We don’t want New Haven to be punished,” Blatteau said.

Tears and Stress

Those involved in NHPS Advocates were clear on Thursday: They are not opposed to tests in general. They just want those tests to be based on the performance and context of each student.

Metropolitan Business Academy was the star of the evening for its alternative approach. Metro has adopted roundtables” instead of final exams, where students demonstrate what they have learned through a complex, long-term task like researching and writing an essay. They then present to a group and reflect on the process. The idea is to more directly measure the kinds of skills students will need after graduation.

Metro seniors E’moni Cotten and Flor Jimenez contrasted this experience with standardized tests, which had just meant stress and anxiety to them throughout their school years.

Knowing I’m just a number doesn’t feel good,” Cotten told the roughly 40 event attendees.

Jimenez said that some of her classmates cried or had meltdowns when they learned their SAT scores, while others kept their scores to themselves and wondered whether they were not as smart as their peers.

Cotten noted that she and her classmates were being compared to peers at schools with more resources, like private schools and schools in more affluent regions.

Former Metro Principal Judy Puglisi earned applause when she said that these tests are often poorly written and do not respond to the cultural contexts different students know.

My teachers helped me realize that the SAT does not define who you are,” Jimenez said. If schools don’t want me with these SAT scores, they don’t deserve me at all.”

If the purpose of all this stress is to track the performance of certain schools, it does not do that very well, according to panelist Robert Cotto, Jr. Cotto is a former social studies teacher and current PhD candidate at the University of Connecticut.

Cotto published research in the think tank CT Voices in 2012 that found that the most dramatic improvement in test scores in the previous decade occurred because the scores of students with disabilities were no longer included in those results.

Funding Worries

Parents have one clear way to take their child’s high-stakes testing into their own hands – by opting out.

Pediatrician and BOE member Tamiko Jackson-McArthur told the group that she had settled on this route even before her children were old enough to take the tests, because she saw an increase in kids’ illnesses every year around testing time.

Jackson-McArthur insists that her children continue to learn while other students are taking the standardized tests, so no potential time is lost. 

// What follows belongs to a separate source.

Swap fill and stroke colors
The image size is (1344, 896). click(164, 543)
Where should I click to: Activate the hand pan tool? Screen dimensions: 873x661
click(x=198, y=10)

She said that people often tell her not to promote the opt-out movement among other parents, out of a fear that New Haven will lose funding with fewer test-takers.

Only a radical movement is going to steer change,” Jackson-McArthur said. Let’s not discount the idea that our protest can send a very powerful message.”

After the panel, event attendees broke out into three groups to create protest art, chants and an action plan.

The action planning group had the largest circle. The parents and teachers in the circle raised concerns about what could happen with particular strategies and about the feedback they might face from other parents.

Teacher and parent Kirsten Hopes-McFadden summarized their discussion for the room at the end. Elementary school testing would be the easiest to boycott, since taking the SAT is some parents’ ticket to free tuition.

If it’s between [boycotting] the SAT and a scholarship, I would rather have the money,” Hopes-McFadden explained.

At the same time, state pressure would be important to ensuring the elementary-level protest does not harm their district, the group decided.

With murmurs of approval for these ideas lingering in the air, the room disbanded into handfuls of friends and acquaintances as library staff stacked chairs and prepared to close the building.